Changes in cAMP levels are transient and are regulated by adenylyl cyclases (ACs) and phosphodiesterases (PDEs). ACs generate cAMP from ATP while PDEs degrade cAMP into AMP and Pi. There are two pools of ACs responsible for cAMP synthesis, transmembrane ACs (tmACs) and soluble ACs (sACs) [18, 19]. tmACs are tethered to the plasma membrane and are regulated by heterotrimeric G-proteins coupled to transmembrane receptors (GPCR), including the prostanoid EP2 and EP4 receptors, histamine, adenosine and β-adrenergic receptors. Upon receptor binding by ligands such as hormones, neurotransmitters, chemokines and growth factors, the G-protein subunits dissociate and activate tmACs to produce cAMP (reviewed by [19]). sACs are widely expressed in mammalian cells, lack transmembrane spanning domains, are not sensitive to G-proteins, and are regulated by bicarbonate and calcium [18, 2024].

In this paper, we present novel evidence that LA, not DHLA or other synthetic derivatives, stimulates cAMP production, and that there are no significant differences between R-LA and S-LA in their ability to stimulate cAMP. In addition we demonstrate that LA stimulates a second pool of ACs (soluble ACs) and also identify the histamine and adenosine receptors as new mediators of LA stimulated cAMP production.

2. Methods and materials

2.1. Materials and Reagents

RPMI, high glucose DMEM, Lipofectamine 2000, fetal calf serum and all other tissue culture reagents were purchased from Invitrogen (Carlsbad, CA).
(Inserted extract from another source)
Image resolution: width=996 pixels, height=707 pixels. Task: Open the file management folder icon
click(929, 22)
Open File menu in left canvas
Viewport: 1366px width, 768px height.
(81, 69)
The EasySep NK cell negative purification kit was purchased from Stem Cell Technologies Inc. (Vancouver, British Columbia). The cAMP kits were purchased from BioAssay Designs (Ann Arbor, MI). Lipoic acid, Bapta-am, PGE2, histamine, isoproterenol, 5′-(N-ethylcarboxamido) adenosine (NECA), famotidine, propranolol and alloxazine were obtained from Sigma (St. Louis, MO). The BCA protein assay kit was obtained from Pierce Biotechnology (Rockford, IL). HEK 293 EBNA cell line was purchased from ATCC (Manassas, VA). KH7 was purchased from ChemDiv Inc (San Diego, CA).

2.2. Cell culture

Human peripheral blood mononuclear cells (PBMCs) were obtained from source leukocytes (buffy coat) from the Red Cross in Portland, OR (approval #VACARR) or apheresis products purchased from Keybiologics (Memphis, TN). For buffy coats, enriched leukocytes were subjected to ficoll purification (Amersham) and centrifugation at 1400 rpm with the brake turned off for 30 minutes to remove contaminating red blood cells and platelets. The interface was collected, washed with RPMI 1640 and centrifuged at 1300 rpm for 10 minutes. The supernatant was decanted and the cells were subjected to two more wash steps. Cells were resuspended in freezing medium (RPMI + 25% FCS + 12% DMSO) and stored in liquid nitrogen for future use. For apheresis products, blood were split into conical tubes, diluted with 4× volume with 1× PBS (no Ca2+ or Mg2+), and centrifuged at 200 × g for 15 min at RT. Supernatants were decanted, cells were resuspended in a small volume by flicking the tube, and fresh PBS (50 ml) were added. Cells were centrifuged at 200 × g for 15 min at RT. This wash step was repeated once more. Cells were then subjected to ficoll gradient purification as described previously for buffy coats.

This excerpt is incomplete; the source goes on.